Project: Abbey Wood campus for Procurement Executive, Bristol UK
Client: Ministry of Defence
Designer: Percy Thomas Partnership
Year: 1996
Built at a cost of £254million, the aim of this project was to bring procurement staff who had once solely served the Army, Navy or Airforce together within a single organisation on a single site. It marked the largest relocation exercise ever undertaken by a British Government department, uniting 4,400 staff from 15 different offices in London, Bath, Portland and Portsmouth on a single 98-acre campus. The design of the site's network of buildings and interior spaces is based on the idea of connecting 'neighbourhoods' within a green organic village.
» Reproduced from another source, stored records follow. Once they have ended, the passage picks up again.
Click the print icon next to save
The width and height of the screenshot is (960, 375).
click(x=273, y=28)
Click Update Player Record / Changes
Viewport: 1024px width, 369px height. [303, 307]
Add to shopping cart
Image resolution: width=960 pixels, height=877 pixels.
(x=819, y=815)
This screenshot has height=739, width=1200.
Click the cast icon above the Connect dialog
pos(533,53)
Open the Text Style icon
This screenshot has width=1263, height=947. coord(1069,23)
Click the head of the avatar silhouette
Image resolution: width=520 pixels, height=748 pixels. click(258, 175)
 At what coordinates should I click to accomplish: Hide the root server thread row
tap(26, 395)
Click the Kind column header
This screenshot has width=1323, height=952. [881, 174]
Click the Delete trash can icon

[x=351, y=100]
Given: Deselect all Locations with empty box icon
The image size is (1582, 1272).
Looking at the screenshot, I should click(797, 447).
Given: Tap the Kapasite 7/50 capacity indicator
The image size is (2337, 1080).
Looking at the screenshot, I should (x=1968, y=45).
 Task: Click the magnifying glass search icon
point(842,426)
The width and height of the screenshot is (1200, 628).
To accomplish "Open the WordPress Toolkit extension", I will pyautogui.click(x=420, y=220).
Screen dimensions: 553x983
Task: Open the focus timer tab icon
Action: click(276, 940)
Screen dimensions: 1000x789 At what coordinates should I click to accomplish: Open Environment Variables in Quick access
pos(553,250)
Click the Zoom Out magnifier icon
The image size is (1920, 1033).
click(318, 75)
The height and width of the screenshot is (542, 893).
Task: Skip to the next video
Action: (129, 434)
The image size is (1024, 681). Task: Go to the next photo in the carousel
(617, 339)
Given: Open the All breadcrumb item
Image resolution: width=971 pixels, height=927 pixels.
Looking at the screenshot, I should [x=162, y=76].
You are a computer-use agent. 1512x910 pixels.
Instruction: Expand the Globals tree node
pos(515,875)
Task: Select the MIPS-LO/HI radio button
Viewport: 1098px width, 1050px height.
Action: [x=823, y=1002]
It includes piazzas, cafes, atria, internal glazed streets, village squares, water features, a fitness centre, a nursery, an international conference centre, and a circular drum library within the overall plan.
Project: Advertising agency offices
Client: Mother
Designer: Clive Wilkinson Architects
Year: 2004
Advertising agency Mother's 42,000 sq ft headquarters in the Tea Building in Shoreditch, a burgeoning arts community on the fringes of the City of London, boasts probably the largest office work table in the world. The Mother ethos has always been to work communally at one giant table. Now the company has grown, the new table - made of concrete and resembling a racetrack in the way it weaves through the space - is able to seat 200 people. Naturally, this feat of construction dominates a creative office scheme with a difference.
Project: IOD at 123, London, UK
Client: Institute of Directors
Designer: Hemingway Design
Year: 2001
The Pall Mall building of the Institute of Directors in London has been converted into a business club with state-of-the-art communication and meeting facilities to attract and serve the needs of young members. It is a relaxed annexe to the more formal main IOD headquarters next door. The interior sends a strong message about the role and future of the organisation - and some 90 laptop points add a practical note, encouraging more mobile and drop-in working.